Well that's something l've never seen or heard of, was a great idea to give information when needed, so thankyou for more interesting gadgets, nice job, PS you should have had the puppet knocking on the glass, there really good ciau
The visual aspect might come to life by using this device with, say, models of medieval towns at local history museums, where a turret, townhall or market would light up whilst being talked about on the audio. Or in technical displays, highlighting circuits whilst explaining them, etc.
U.S. Military recruiters used to put these in shop windows with recruitment posters for the Army, Navy, and AirForce. If you were a young man, you knew a military recruiter would follow you like a Scientologist looking for a new cult member. So we always joked they recruiters were capturing copies of your fingerprints when you played the audio (So they could find you later at home for an enlistment pitch).
I was a US Army Recruiter back in 1993-96 and we had one of these issued to us to use. We installed ours against a front window to our office but it was a waste of time since nobody used it.
I believe I saw something similar to this as a small child, but with a button.
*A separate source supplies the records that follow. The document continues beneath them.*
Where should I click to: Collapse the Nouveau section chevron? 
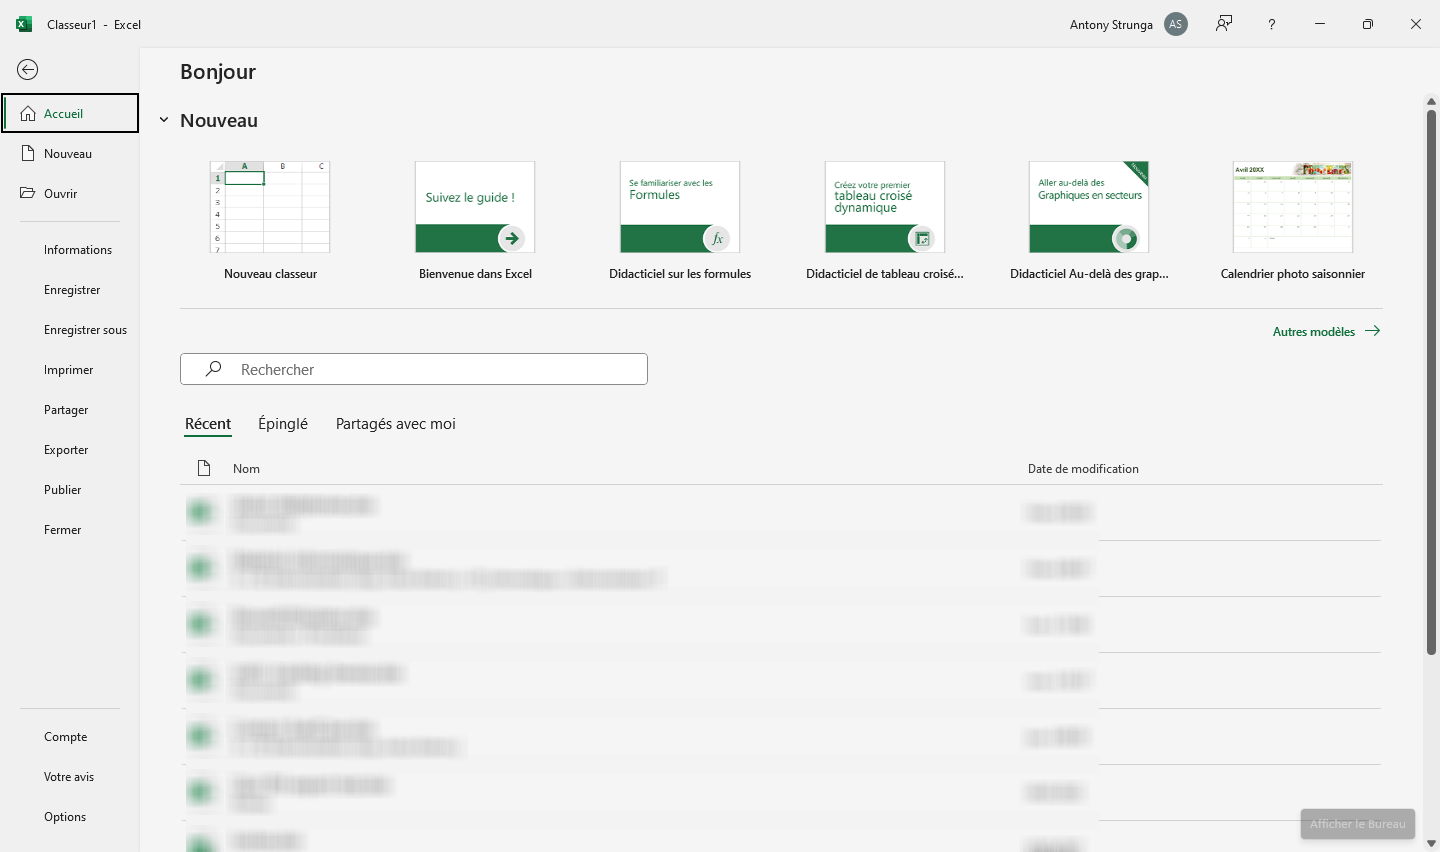pos(164,121)
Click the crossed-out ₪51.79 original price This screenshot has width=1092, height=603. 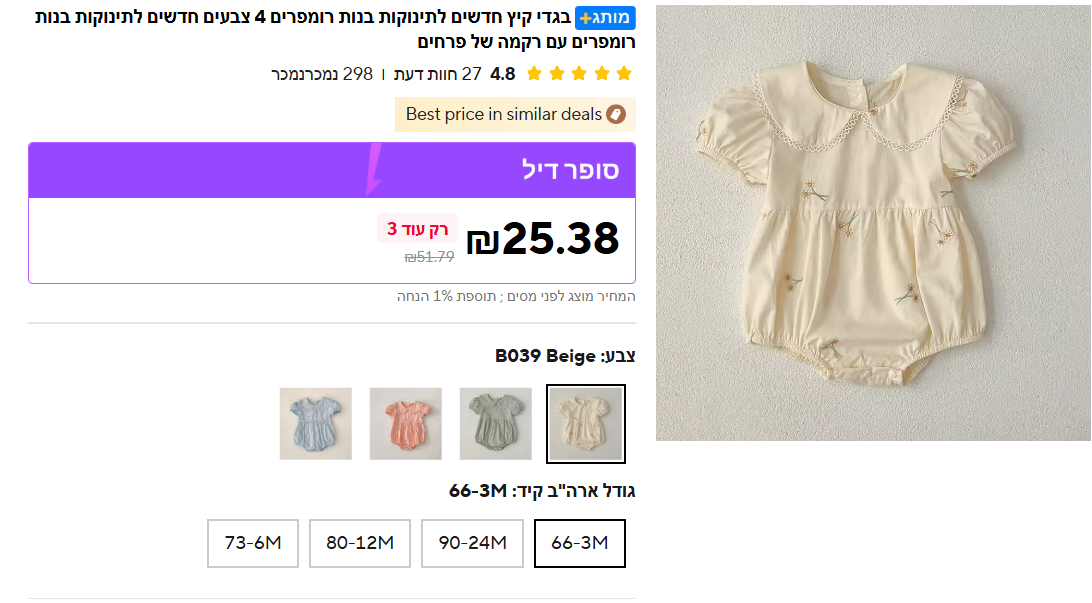pyautogui.click(x=429, y=257)
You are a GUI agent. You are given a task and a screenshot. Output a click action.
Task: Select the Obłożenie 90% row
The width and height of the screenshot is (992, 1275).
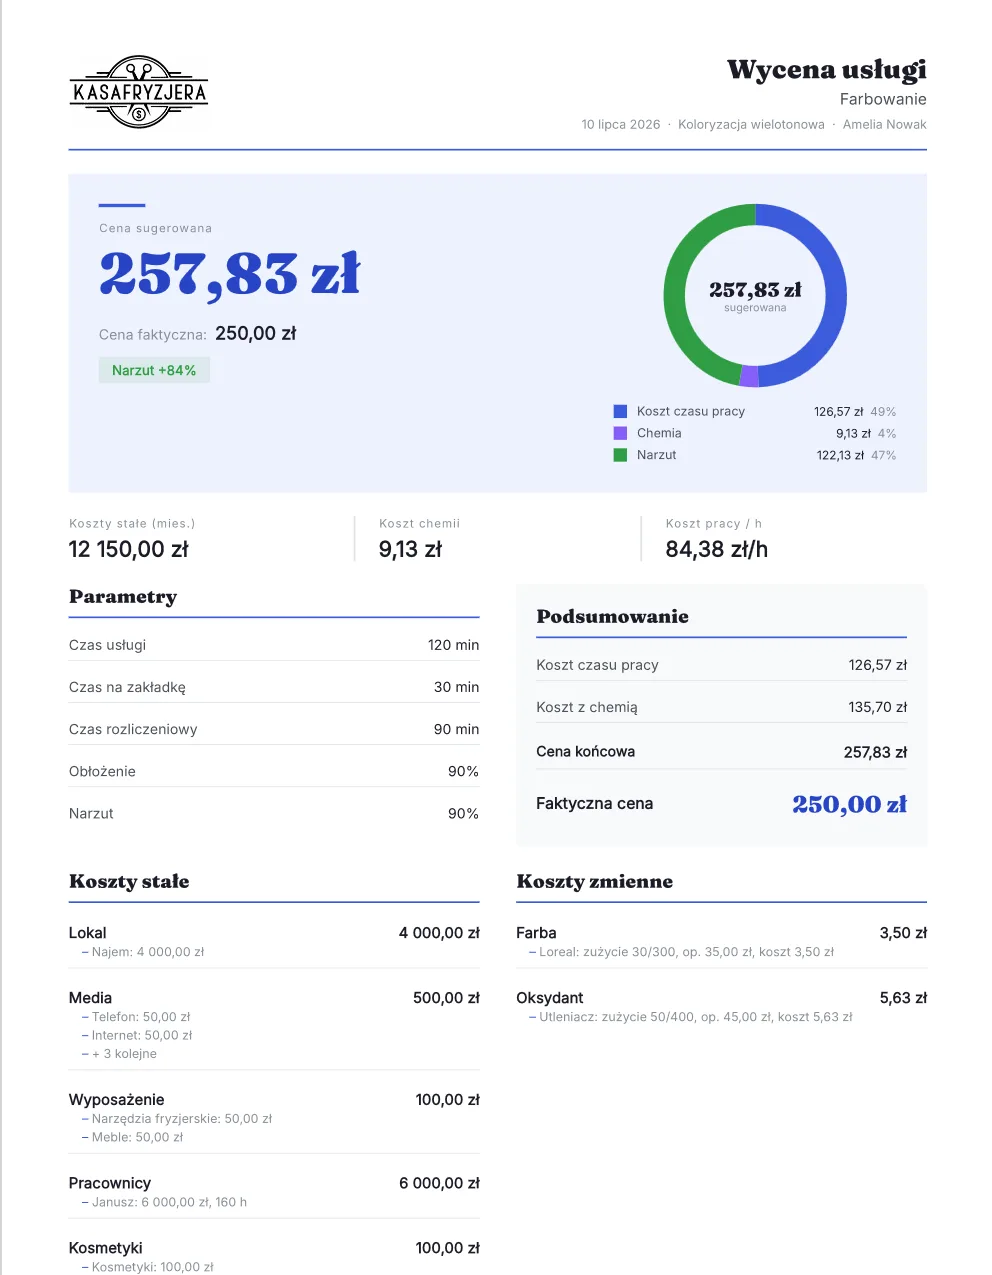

It was at a museum. You’d tap a button, and a taped message would repeat. Sometimes a display light would switch on as well. I never considered what the machine playing the message must have looked like.
This seems tailor-made for 80s-era museum displays. I can practically smell the spotlights switching on pointed at some hapless stuffed animal in a nature diorama.
The "plug-in relay module that lights up lights" thing just makes me think it's a really limited, poor-man's copy of the system that's in (or used to be in) most museums aimed at children, where there's a pre-recorded spiel that plays and the various things discussed get spot-lit and/or have their section back-lit on the plaque. Now that I'm dredging up those memories, I think SeaWorld had that at some of their exhibits too...
This reminds me. I have a locker mate kicking around here somewhere. Go up to it and blow a special whistle (you got 3) and it would record a message for you, like an answer machine. The recorder was kept in a locker and the Mic sat on the inside of the door. Similar in ways.